WaderTales blogs are written by Graham Appleton, to celebrate waders and wader research.  Many of the articles are based on previously published papers, with the aim of making wader science available to a broader audience.


25 thoughts on “Dutch Black-tailed Godwit numbers down by nearly 75%

  1. Hello Graham, first of all I want to say this is a great blog with a lot of interesting articles especially for wader-enthusiasts. I’m organizing a project in the middle east about the migration routes of the eastern population of Black-tailed Godwits and I think this would fit very nice to your blog. So If you are interested in publish an article or two about it please contact me.
    Best regards


  2. This is really interesting – thanks Graham. But I was wondering (in ignorance because I can’t access the paper and, of course, not being a Black-tailed Godwitologist) how they cope with all the uncertainties. I would have thought the biggest one being whether the birds from Netherlands are still all using Portugal and whether the proportions assumed from the other breeding populations have remained constant over time (or if they change, how they assess the change). Migrant waders are good at changing where they winter – and with climate change, there might be some interesting changes that aren’t taken into account in their estimates.

    Is there no way they can actually do a breeding season count to validate their proxy measures?

    Worrying picture, if the numbers are correct though.

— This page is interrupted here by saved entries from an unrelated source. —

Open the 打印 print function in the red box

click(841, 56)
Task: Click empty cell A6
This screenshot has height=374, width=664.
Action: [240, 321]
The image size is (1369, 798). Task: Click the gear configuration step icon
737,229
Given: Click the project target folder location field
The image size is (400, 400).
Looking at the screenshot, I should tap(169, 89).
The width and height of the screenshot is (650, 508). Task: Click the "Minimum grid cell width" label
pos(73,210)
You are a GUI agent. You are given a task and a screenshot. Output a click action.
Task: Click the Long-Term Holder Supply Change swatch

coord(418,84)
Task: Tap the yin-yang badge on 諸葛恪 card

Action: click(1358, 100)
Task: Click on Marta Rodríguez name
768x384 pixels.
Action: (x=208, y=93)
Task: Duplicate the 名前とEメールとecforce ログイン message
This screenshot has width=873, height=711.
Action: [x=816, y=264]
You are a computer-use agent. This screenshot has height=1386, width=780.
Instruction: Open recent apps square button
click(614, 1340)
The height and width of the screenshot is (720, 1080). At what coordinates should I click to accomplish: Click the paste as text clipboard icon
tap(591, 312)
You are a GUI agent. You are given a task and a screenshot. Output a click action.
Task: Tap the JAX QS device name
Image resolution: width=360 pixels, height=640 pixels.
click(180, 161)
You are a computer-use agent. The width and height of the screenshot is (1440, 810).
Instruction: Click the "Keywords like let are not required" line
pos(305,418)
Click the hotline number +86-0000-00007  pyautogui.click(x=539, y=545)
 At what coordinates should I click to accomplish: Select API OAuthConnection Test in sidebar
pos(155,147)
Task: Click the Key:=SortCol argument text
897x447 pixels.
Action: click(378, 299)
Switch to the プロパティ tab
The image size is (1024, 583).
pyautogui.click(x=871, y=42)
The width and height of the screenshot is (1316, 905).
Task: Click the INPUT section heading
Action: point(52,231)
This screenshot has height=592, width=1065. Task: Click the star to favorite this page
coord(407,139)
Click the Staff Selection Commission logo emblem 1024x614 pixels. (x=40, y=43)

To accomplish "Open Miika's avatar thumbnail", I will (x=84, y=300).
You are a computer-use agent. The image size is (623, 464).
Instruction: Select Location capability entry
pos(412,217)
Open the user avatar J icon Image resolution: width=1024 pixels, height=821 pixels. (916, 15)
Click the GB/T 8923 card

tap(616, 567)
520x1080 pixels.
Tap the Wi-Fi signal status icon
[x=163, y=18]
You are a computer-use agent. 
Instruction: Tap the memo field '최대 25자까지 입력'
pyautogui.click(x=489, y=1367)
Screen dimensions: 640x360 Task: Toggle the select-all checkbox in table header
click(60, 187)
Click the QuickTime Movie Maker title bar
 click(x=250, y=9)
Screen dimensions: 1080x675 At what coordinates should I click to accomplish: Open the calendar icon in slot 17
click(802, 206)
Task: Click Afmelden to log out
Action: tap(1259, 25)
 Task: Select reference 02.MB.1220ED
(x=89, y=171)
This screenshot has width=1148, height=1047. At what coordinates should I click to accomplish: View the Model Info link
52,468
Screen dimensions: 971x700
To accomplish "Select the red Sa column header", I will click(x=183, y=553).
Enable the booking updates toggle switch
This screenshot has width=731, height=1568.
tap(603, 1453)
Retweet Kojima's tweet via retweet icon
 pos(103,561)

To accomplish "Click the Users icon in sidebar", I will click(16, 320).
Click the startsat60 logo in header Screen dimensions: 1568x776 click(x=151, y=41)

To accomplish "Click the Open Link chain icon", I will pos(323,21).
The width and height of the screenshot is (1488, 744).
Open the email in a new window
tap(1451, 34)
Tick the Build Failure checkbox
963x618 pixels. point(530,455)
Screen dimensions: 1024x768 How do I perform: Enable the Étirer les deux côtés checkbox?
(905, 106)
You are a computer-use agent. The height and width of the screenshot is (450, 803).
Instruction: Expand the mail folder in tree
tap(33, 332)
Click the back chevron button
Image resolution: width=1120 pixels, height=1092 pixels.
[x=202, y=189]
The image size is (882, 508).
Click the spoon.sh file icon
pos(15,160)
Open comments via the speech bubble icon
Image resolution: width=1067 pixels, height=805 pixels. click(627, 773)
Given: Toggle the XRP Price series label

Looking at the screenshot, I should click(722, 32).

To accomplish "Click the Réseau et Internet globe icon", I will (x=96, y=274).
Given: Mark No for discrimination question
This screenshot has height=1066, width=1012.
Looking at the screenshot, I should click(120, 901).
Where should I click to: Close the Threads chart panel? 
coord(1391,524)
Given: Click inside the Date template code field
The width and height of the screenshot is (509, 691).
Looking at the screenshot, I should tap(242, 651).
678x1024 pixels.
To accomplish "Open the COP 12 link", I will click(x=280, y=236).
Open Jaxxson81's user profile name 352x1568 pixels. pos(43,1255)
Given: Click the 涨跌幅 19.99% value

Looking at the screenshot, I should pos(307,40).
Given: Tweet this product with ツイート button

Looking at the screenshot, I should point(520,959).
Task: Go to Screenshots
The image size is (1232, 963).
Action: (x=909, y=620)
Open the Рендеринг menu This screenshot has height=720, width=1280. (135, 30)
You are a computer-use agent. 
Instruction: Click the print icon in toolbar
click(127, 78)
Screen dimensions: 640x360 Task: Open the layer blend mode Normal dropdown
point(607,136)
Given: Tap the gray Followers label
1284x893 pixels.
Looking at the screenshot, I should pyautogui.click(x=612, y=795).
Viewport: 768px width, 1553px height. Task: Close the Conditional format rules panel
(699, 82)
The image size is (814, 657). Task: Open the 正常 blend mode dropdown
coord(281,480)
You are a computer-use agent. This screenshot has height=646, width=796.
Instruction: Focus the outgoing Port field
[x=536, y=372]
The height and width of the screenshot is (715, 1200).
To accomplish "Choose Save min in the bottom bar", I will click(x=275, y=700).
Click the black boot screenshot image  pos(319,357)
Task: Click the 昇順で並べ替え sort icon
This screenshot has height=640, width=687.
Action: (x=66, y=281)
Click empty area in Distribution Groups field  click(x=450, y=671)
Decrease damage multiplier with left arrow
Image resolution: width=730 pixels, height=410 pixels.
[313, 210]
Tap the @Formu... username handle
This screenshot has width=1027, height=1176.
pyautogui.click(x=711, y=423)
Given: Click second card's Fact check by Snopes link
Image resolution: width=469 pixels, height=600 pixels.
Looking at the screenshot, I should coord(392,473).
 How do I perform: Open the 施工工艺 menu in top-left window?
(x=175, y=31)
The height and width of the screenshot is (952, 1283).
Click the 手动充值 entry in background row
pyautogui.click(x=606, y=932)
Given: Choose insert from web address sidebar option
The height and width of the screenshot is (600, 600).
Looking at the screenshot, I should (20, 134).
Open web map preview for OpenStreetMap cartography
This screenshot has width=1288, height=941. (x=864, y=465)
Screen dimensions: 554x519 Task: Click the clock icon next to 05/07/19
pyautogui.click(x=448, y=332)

    • Glad you liked it. The population estimates are calculated from proportions of colour ringed birds, taking account of resighting probabilities. Jen and the gang did the same with Icelandic godwits a few year ago – the very high resighting rates in winter flocks of waders generally make this the most robust method. The problem with breeding season counts is that the proportion of birds breeding and the proportion failing prior to the counts are unknown and, of course, birds are thinly spread over large areas of meadowland. Counts made in well-studied breeding populations are consistent with information garnered in Spain & Portugal.